Newsline found much inspiration in the actions of the shoe-slinging journalist and decided to look back at other famous footwear moments in history.
[Editor’s Note: Since this now-famous shoe incident in 2008, a Pakistani man living in London decided to do the same to Pakistani President Asif Ali Zardari while the leader and co-chairperson of the PPP was addressing supporters and party activists in the UK capital on August 8, 2010. The shoe thrower, Shameem Khan, said he was a PPP activist who was disappointed in the performance of the PPP chief. “Leaders like these should get a reception like this, all over the world . . . because these are the traitors who are ruling all over the world,” Mr Khan told a British reporter.]
Muntazar al-Zaidi isn’t the only person in Iraq to express his disgust at a politician by using footwear as a weapon. When crowds toppled the al-Fardous Square statue of deposed Iraqi president Saddam Hussein in April 2003, emotional Iraqi men and women were immortalised on film assailing the fallen president’s likeness with slippers and shoes.
Shoe antics even made their way into Cold War posturing in October 1960. When a UN delegate from the Philippines, Senator Lorenzo Sumulong, amused with the USSR’s concerns over westerm imperialism, accused the communist giant of swallowing up Eastern Europe, Soviet leader Nikita Khrushchev waved his shoe in the air, slammed it down on the desk and called Sumulong a jerk and a US stooge.
It was big, clunky and super silly, but fans loved it. Maxwell Smart’s shoe phone from the hit American television series Get Smart was as much an integral part of the satirical spy show as the star, Don Adams. Smart may have been forced to remove the shoe before using it, but in the mid-1960s it was the height (or foot) of telecommunications innovation. The shoe phone also doubled as a gun when Smart dialled 117.
“Yo Mike, what makes you the best player in the universe?”
Spike Lee set up a now classic 1980s television ad with this line, in a pitch that gave all the credit of Michael Jordan’s basketball prowess to Nike. Assuming the role of Mars Blackmon, a character from his 1986 film She’s Gotta Have It, Lee peppered the basketball great with possible reasons for his genius: his dunks, his shorts, his shoes. Jordan rejected all. But Mars wouldn’t let go. “Is it da shoes? Is it da shoes?” His conclusion of “It’s gotta be da shoes” became an unstoppable schoolyard slogan.
Long before Sex and the City’s Carrie Bradshaw unveiled her shoe fetish to the world, Imelda Marcos assembled a staggering collection of over 1,000 pairs of shoes during her days as First Lady of the Philippines. Marcos abandoned her high heels when she and her husband, Ferdinand, fled their country in 1986. Since then, she has rebuilt her collection, which reportedly topped 3,000 pairs in 1999. Marcos said many of these were gifts from wellwishers who “did not want a former first lady to be without shoes.”

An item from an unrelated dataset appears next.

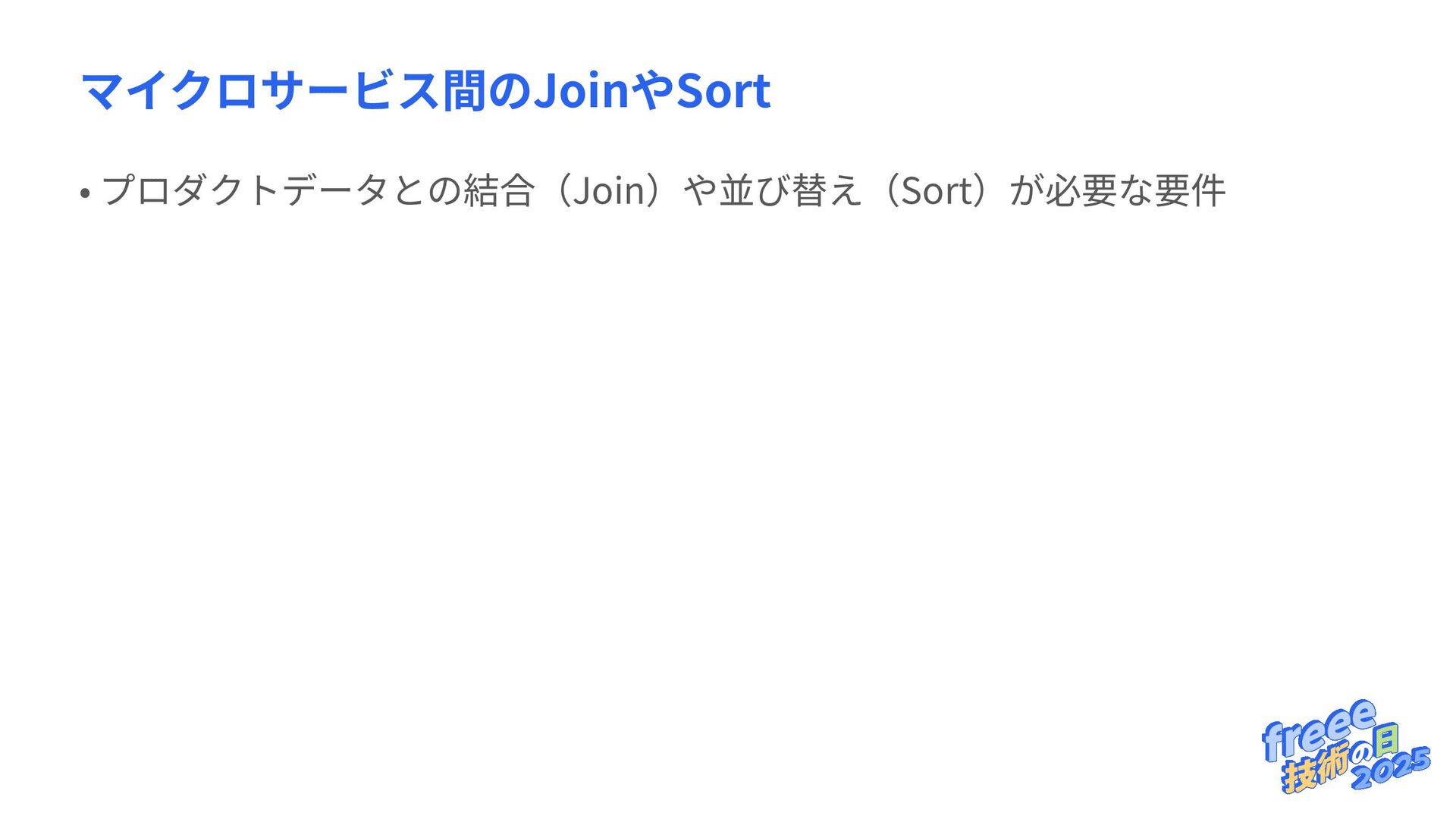Click the 'や' character in the title

652,90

Say the words glass slipper and people think Cinderella. Mention ruby slippers and cinephiles instantly imagine Dorothy clicking her heels and saying, “There’s no place like home.” These pieces of fictional footwear are so iconic that they have inspired real designer versions. Stuart Weitzman designed Cinderella stilettos with 595 carats of diamonds set in platinum and ruby pumps studded with 690 rubies. In 2007, they were priced at $2 million and $1.8 million, respectively.

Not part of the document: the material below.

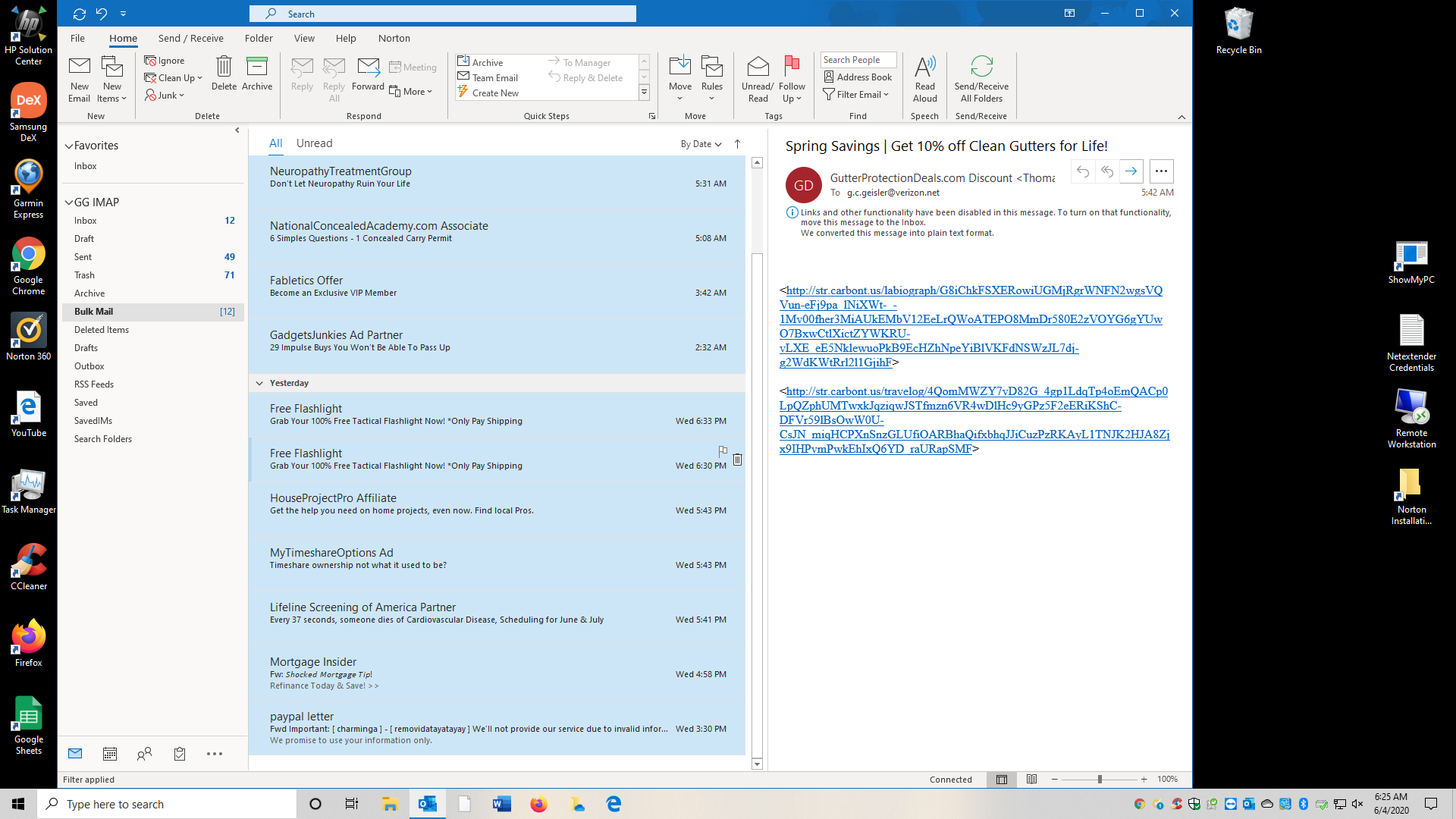Collapse the Yesterday message group
1456x819 pixels.
[259, 384]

Shoe-themed songs have tapped their way into our hearts over the years too. Elton John, Adam Ant, Depeche Mode and the Beatles all had songs with the word “shoe” in the title. Paul Simon had a big hit with “Diamonds on the soles of her shoes” in 1986. But Elvis’s rendition of “Blue suede shoes” and Nancy Sinatra’s “These boots are made for walking” have stepped into a privileged place in our collective consciousness. Some would argue, though, that on the subcontinent, 1955’s “Mera joota hai Japani” is the footwear song that runs away with top honours.